How to complete this task » Return the data exactly, without pictures.
···
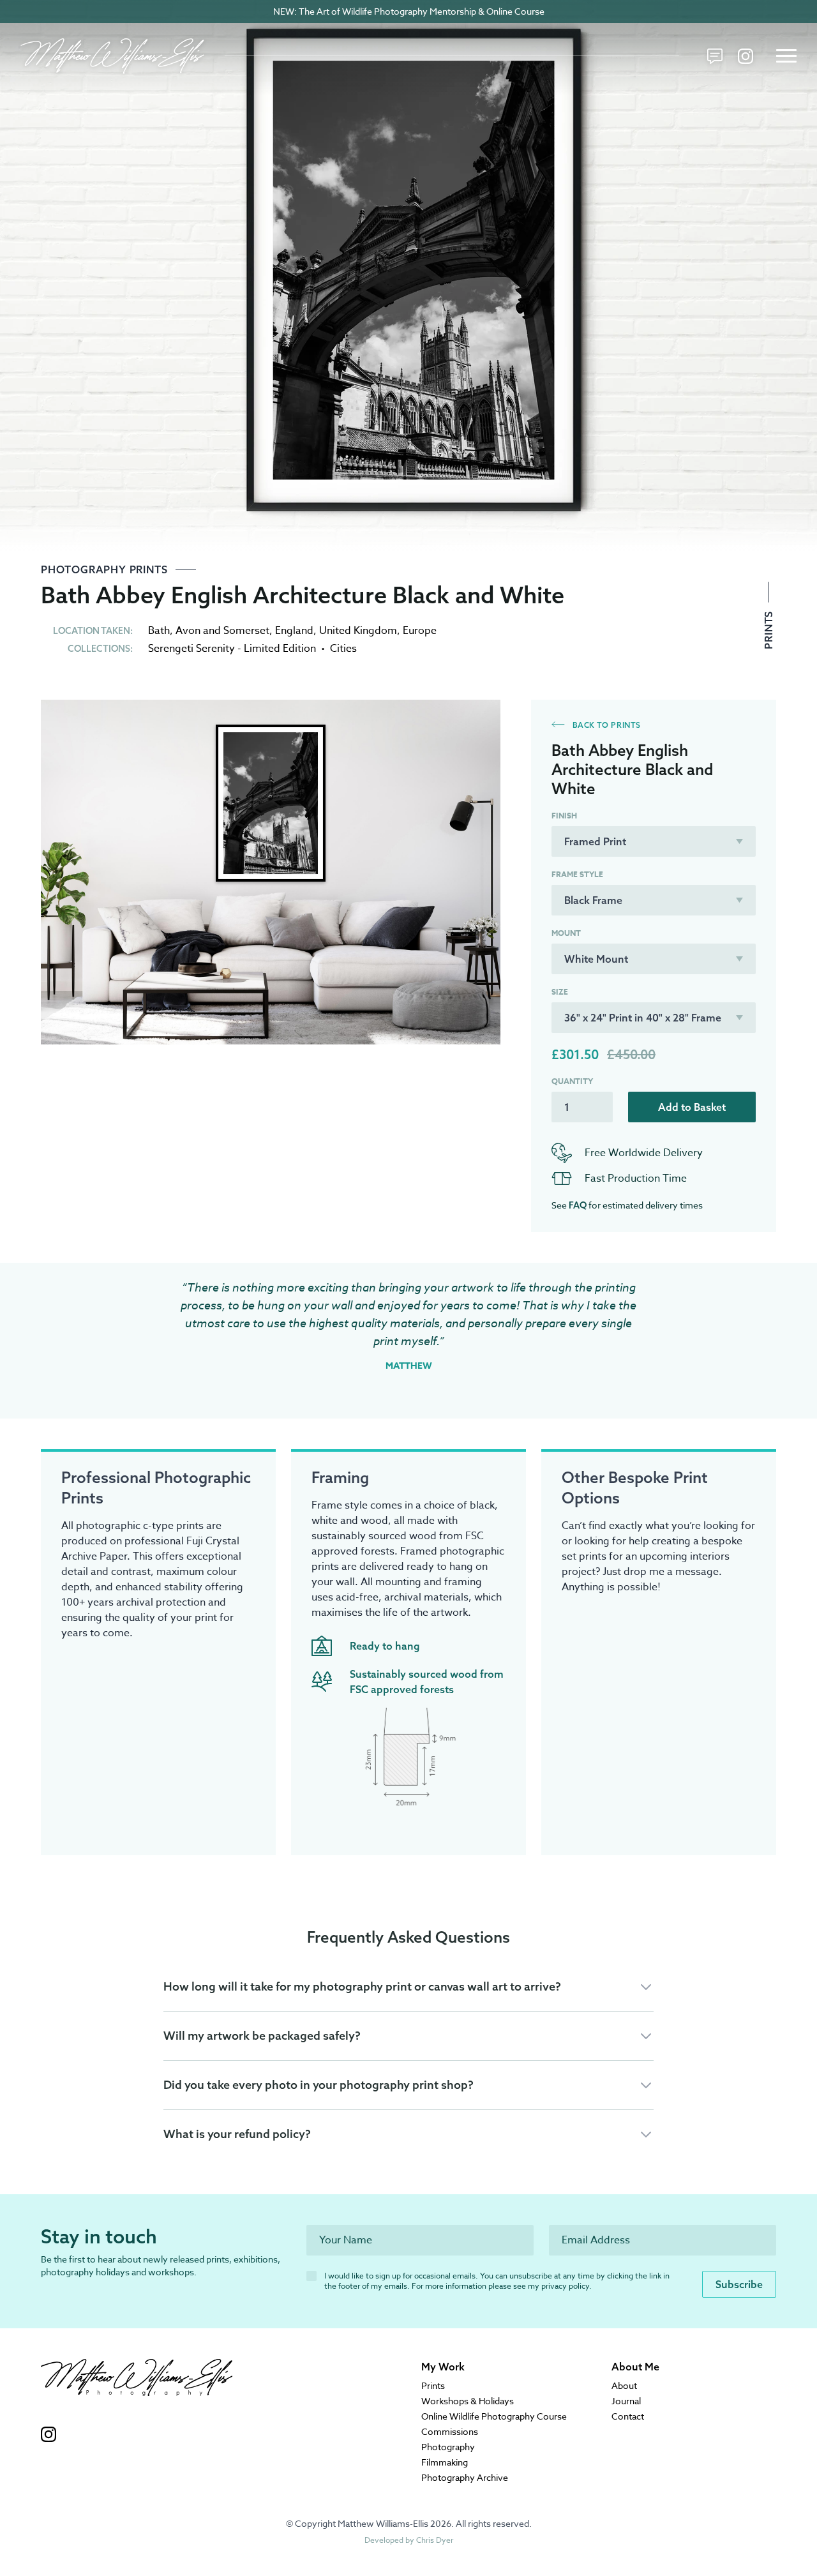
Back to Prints (605, 725)
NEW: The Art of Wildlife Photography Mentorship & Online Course (408, 11)
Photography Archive (464, 2477)
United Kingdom (358, 630)
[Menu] (786, 56)
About (624, 2385)
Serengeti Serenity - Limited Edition (232, 648)
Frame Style (577, 875)
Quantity (572, 1081)
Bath (159, 630)
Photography (448, 2447)
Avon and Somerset (222, 630)
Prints (768, 628)
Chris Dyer (434, 2540)
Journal (626, 2401)
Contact (627, 2416)
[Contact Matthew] (715, 56)
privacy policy (565, 2285)
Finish (564, 816)
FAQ (578, 1205)
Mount (566, 933)
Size (559, 992)
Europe (420, 630)
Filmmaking (444, 2462)
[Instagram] (745, 56)
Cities (343, 648)
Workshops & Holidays (467, 2401)
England (294, 630)
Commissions (449, 2431)
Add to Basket (692, 1107)
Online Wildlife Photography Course (494, 2416)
···
Expected answer »
Back to Prints (605, 725)
NEW: The Art of Wildlife Photography Mentorship & Online Course (408, 11)
Photography Archive (464, 2477)
United Kingdom (358, 630)
[Menu] (786, 56)
About (624, 2385)
Serengeti Serenity - Limited Edition (232, 648)
Frame Style (577, 875)
Quantity (572, 1081)
Bath (159, 630)
Photography (448, 2447)
Avon and Somerset (222, 630)
Prints (768, 628)
Chris Dyer (434, 2540)
Journal (626, 2401)
Contact (627, 2416)
[Contact Matthew] (715, 56)
privacy policy (565, 2285)
Finish (564, 816)
FAQ (578, 1205)
Mount (566, 933)
Size (559, 992)
Europe (420, 630)
Filmmaking (444, 2462)
[Instagram] (745, 56)
Cities (343, 648)
Workshops & Holidays (467, 2401)
England (294, 630)
Commissions (449, 2431)
Add to Basket (692, 1107)
Online Wildlife Photography Course (494, 2416)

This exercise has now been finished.